#### [Exercise requirements]
From the data that follows, report the number of lines including "Temperature", and only that number.

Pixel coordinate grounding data
▶
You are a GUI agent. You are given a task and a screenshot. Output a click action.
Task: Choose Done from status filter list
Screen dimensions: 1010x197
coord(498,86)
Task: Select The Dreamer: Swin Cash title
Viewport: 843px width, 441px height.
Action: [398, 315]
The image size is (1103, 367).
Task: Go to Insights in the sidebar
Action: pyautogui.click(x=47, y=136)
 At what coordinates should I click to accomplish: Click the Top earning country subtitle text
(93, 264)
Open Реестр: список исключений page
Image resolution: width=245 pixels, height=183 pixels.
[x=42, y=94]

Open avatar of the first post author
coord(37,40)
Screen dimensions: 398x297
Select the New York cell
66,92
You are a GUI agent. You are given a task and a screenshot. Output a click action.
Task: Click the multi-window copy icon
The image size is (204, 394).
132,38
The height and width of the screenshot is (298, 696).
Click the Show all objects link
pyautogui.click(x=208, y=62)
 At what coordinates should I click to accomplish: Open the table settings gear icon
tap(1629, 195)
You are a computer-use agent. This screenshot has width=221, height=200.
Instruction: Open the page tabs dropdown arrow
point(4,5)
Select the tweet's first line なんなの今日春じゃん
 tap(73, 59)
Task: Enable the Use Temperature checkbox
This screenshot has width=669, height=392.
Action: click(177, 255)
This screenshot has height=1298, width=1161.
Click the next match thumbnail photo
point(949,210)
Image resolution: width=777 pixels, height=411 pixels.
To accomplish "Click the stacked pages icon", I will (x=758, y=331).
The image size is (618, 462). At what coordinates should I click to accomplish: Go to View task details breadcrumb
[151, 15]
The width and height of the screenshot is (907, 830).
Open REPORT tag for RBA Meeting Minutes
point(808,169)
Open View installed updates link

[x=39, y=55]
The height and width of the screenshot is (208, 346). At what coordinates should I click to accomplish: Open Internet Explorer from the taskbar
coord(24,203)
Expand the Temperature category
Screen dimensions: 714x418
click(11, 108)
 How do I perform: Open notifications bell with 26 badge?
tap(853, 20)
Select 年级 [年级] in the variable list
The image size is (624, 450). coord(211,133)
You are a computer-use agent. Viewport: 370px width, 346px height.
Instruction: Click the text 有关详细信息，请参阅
◀
#### [Reply to the task]
2